The stereotypical “Moroccan Tagine” recipe is great at this time of year, as it contains a heady mixture of spices which capture the season perfectly. For this recipe I’ve loaned Nigella Lawson’s Lamb and Date Tagine (from her great Nigella Christmas book), with just a few tweaks.
The reason for the tweaking isn’t because I think I can improve her recipe; far from it. In fact, this version was born out of an evening’s dinner with a Brother-In-Law who doesn’t like lamb, coupled with my urge to haul out last year’s Christmas present – a clay tagine pot from my Wife.
Give this version (or Nigella’s original) a go and your house will be full of the smells of Christmas while it cooks. You won’t regret it!
Recipe: Beef Tagine
Summary: This beef tagine fills your house with heady aromas while it cooks. Just try not to get excited!

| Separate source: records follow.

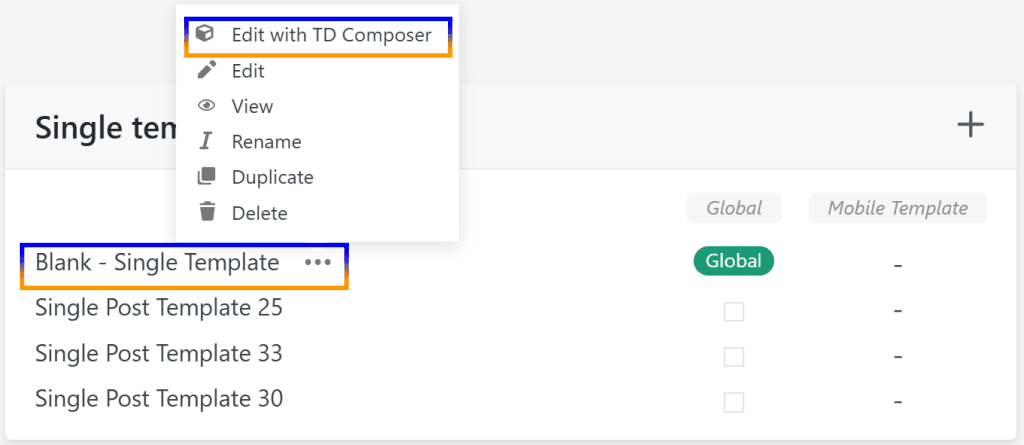Image resolution: width=1024 pixels, height=445 pixels.
Task: Tick Global checkbox for Single Post Template 25
Action: [734, 311]
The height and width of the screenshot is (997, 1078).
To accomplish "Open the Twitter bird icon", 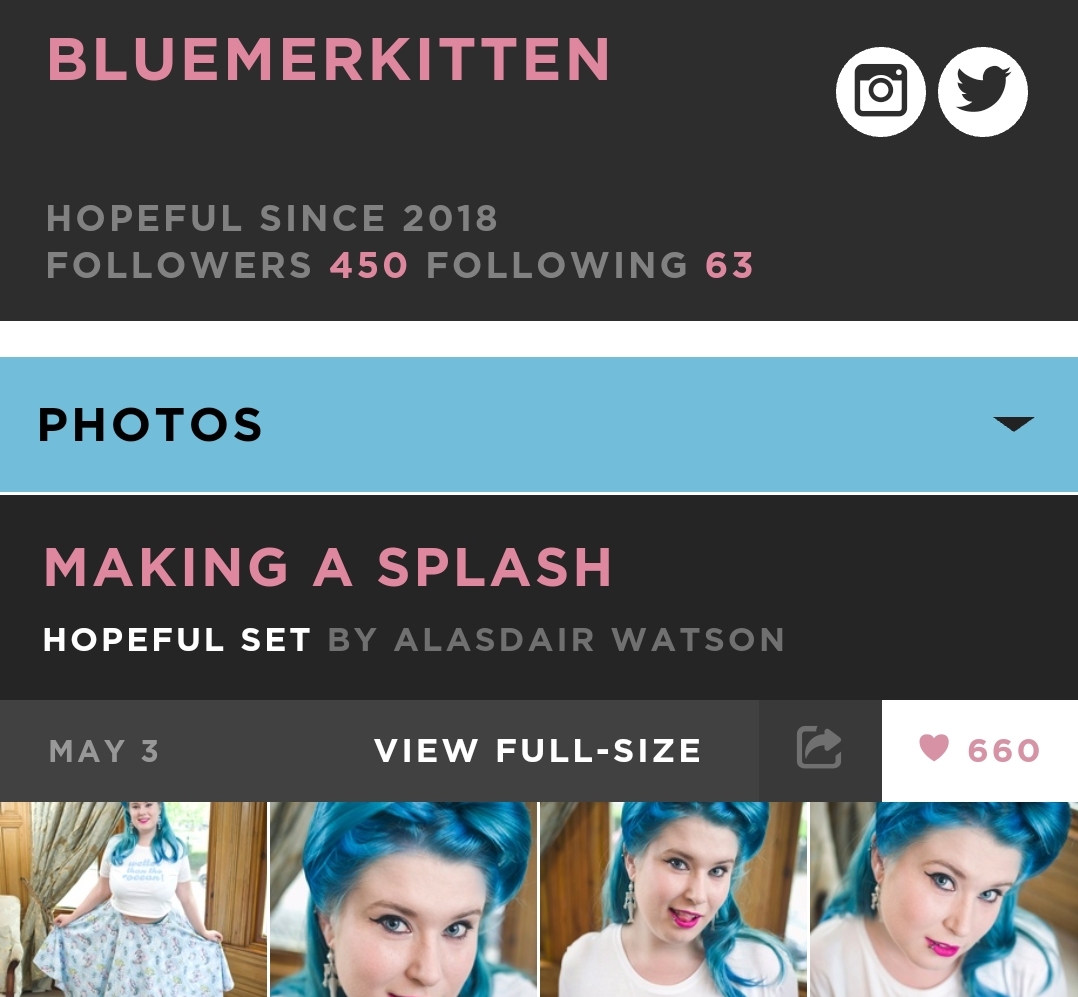I will click(x=982, y=91).
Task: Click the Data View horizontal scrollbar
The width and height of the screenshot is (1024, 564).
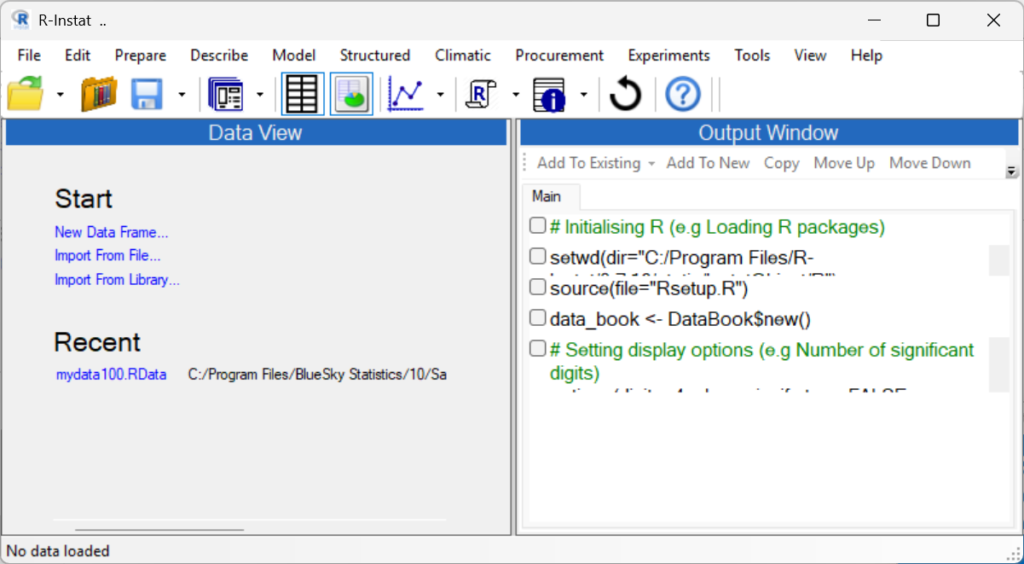Action: (x=159, y=530)
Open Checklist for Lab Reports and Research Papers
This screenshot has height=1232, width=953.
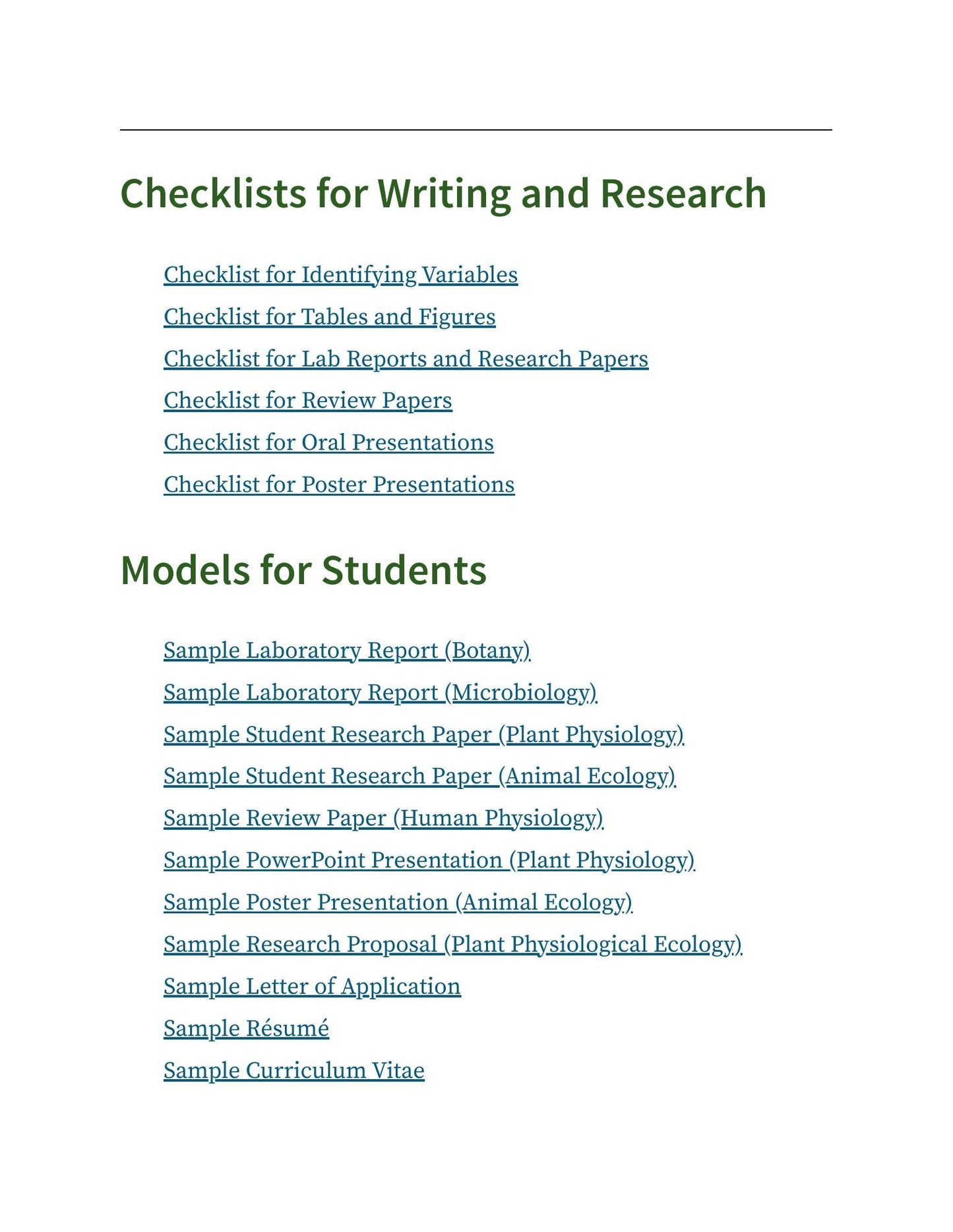coord(406,359)
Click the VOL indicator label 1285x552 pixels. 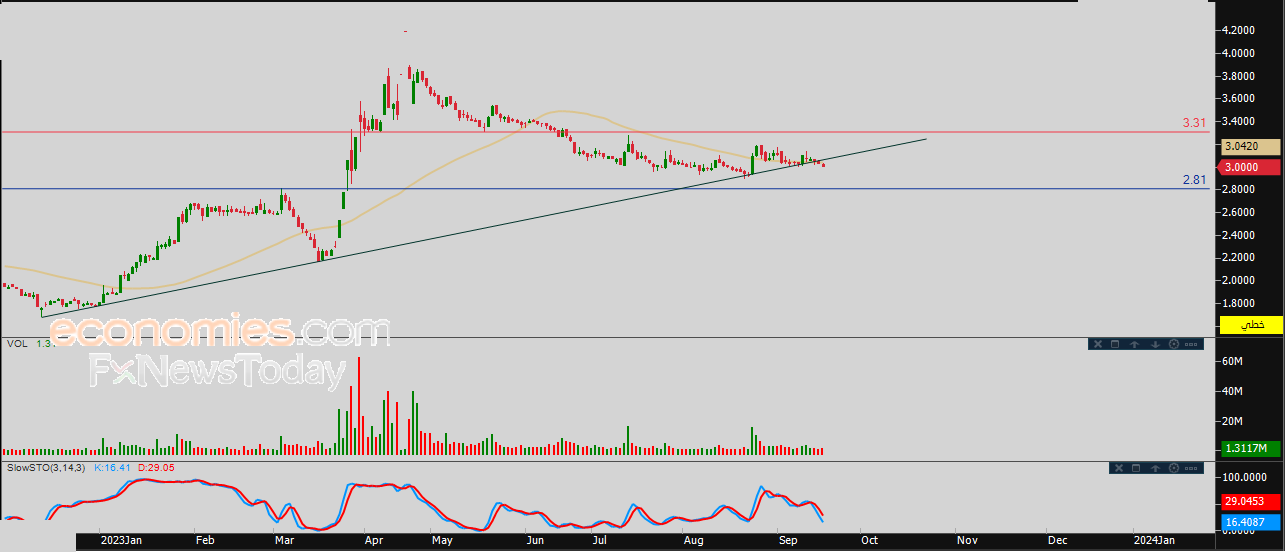click(x=17, y=343)
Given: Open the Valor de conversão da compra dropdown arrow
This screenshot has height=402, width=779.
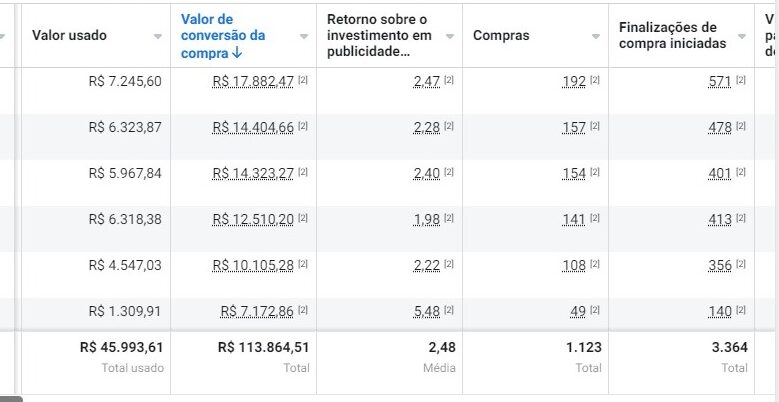Looking at the screenshot, I should pos(304,36).
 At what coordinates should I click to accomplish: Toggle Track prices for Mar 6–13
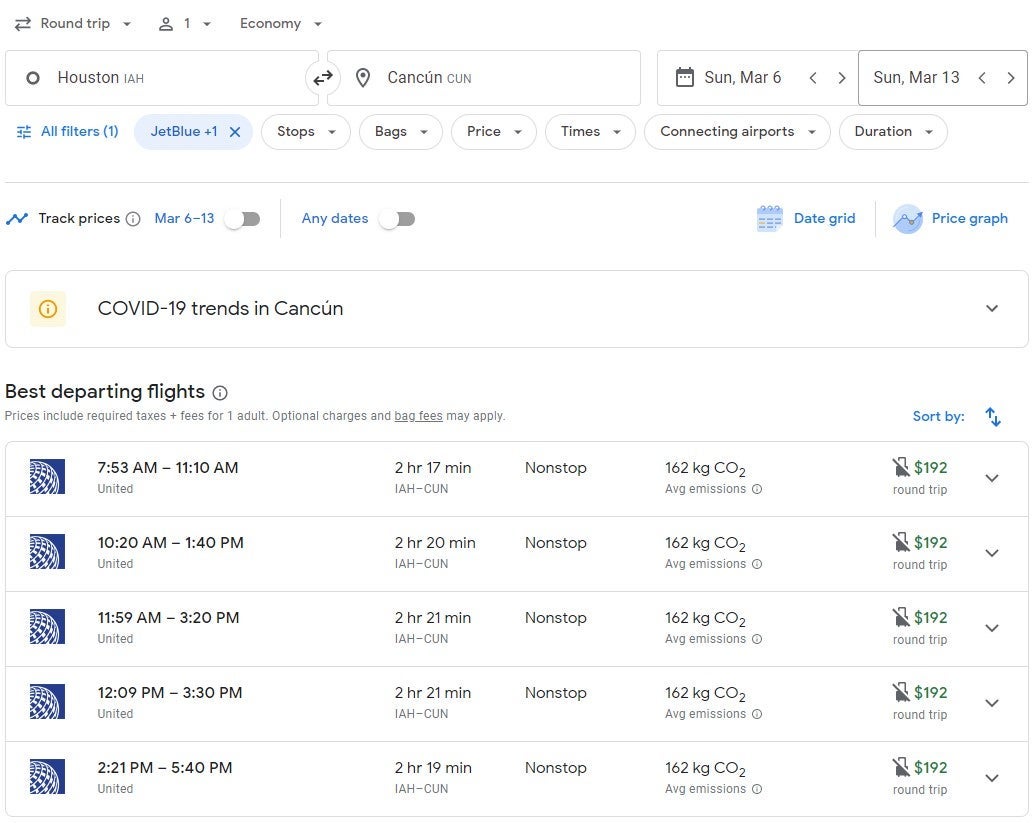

- 1kg (2lb 3oz) Diced stewing beef
- 4 tbsp olive oil
- 2 Onions, peeled and chopped
- 250g (9oz) Dried dates (de-stoned)
- 200ml (7 fl oz) Red Wine
- 250ml (8fl oz) Water
- 1 tsp of each of the following: Cinnamon, Turmeric, Ginger and Cumin
- 5 Cloves
- 2 Tomatoes, cut into 1/2 moon shapes (half down the middle, then half again, then once more)
- Salt & pepper, to taste
- Start off by heating your oil in a wide pan or tagine pot. Throw in your onions and stir for 10 minutes to soften.
- Add in your spices and stir.
- Turn up the heat, add the meat, and stir occasionally to brown.
- Add the liquids and dates then reduce the heat to a minimum, pop the lid on, and leave for 1.5 hours.
- Add the tomatoes, stir, then back on with the lid for another 30 minutes.